> [Dataset excerpts]
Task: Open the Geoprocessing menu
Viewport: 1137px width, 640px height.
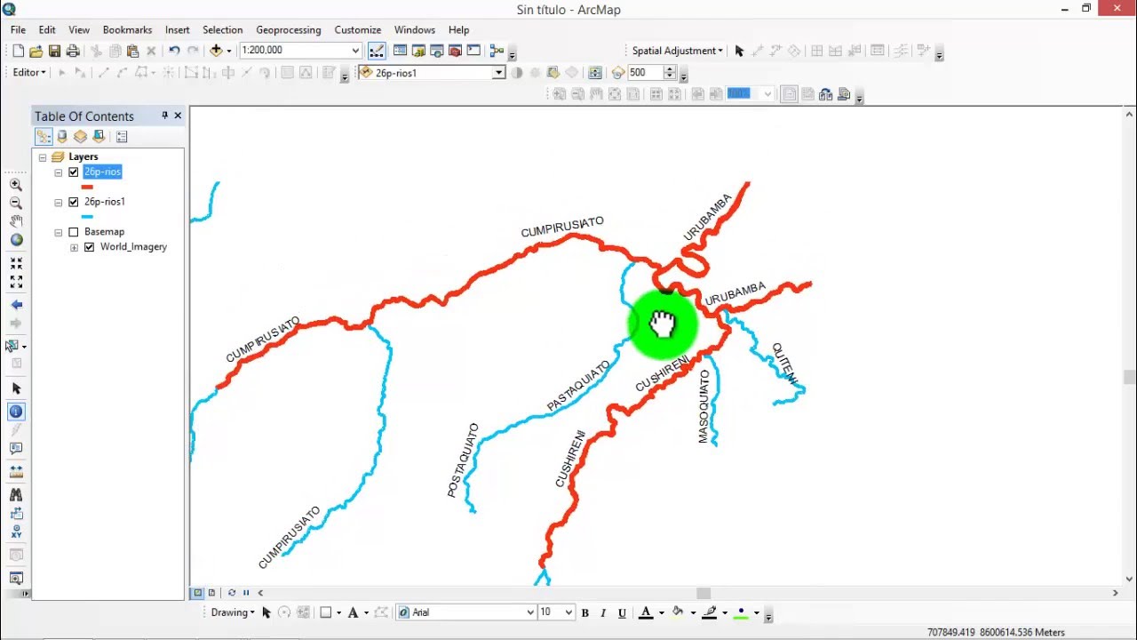Action: click(288, 29)
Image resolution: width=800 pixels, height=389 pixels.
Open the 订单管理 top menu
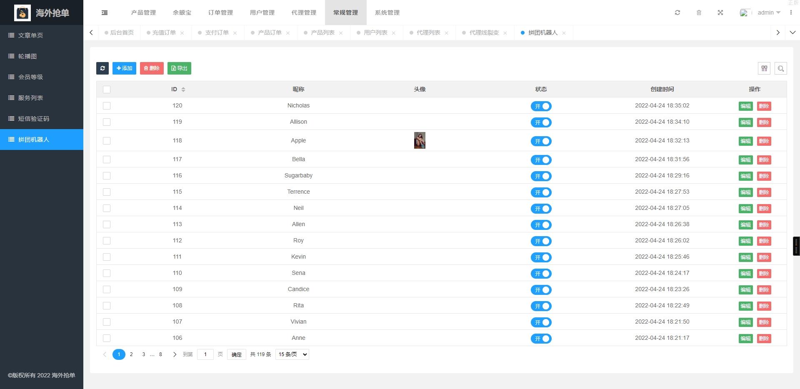tap(220, 13)
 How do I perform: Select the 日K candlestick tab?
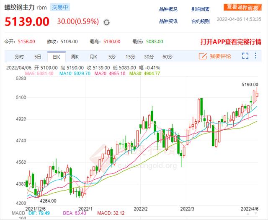click(56, 56)
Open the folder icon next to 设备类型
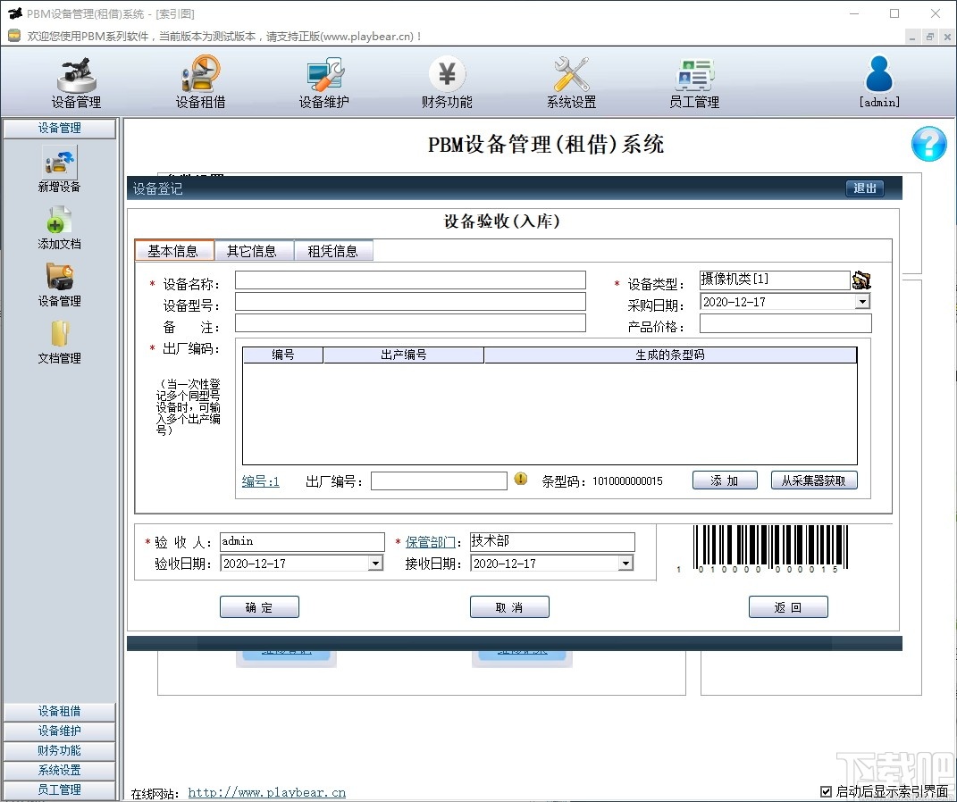The image size is (957, 802). tap(860, 280)
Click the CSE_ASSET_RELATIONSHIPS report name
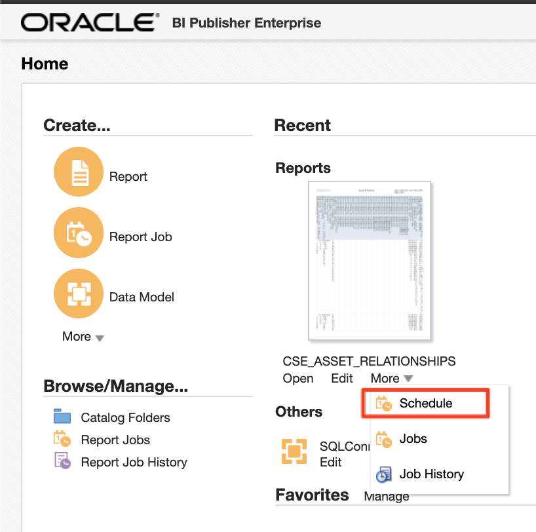 pyautogui.click(x=369, y=361)
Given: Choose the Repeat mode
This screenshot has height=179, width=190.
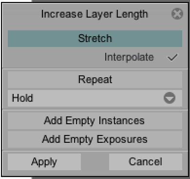Looking at the screenshot, I should (95, 80).
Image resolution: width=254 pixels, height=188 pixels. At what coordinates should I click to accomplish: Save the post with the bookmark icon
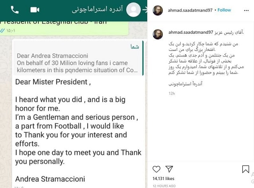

> [Task to carry out]
Your answer must be the lines from the line containing "Image resolution: width=800" through the final line of the data, written out exactly, both ends included and pictures left out.

> [Reply]
Image resolution: width=800 pixels, height=389 pixels.
Open the 订单管理 top menu
tap(220, 13)
 How do I perform: Select the 日K candlestick tab?
click(56, 56)
Open the folder icon next to 设备类型
The image size is (957, 802). tap(860, 280)
Click the CSE_ASSET_RELATIONSHIPS report name
 pyautogui.click(x=369, y=361)
Given: Choose the Repeat mode
This screenshot has height=179, width=190.
Looking at the screenshot, I should (95, 80).
Image resolution: width=254 pixels, height=188 pixels. At what coordinates should I click to accomplish: Save the post with the bookmark icon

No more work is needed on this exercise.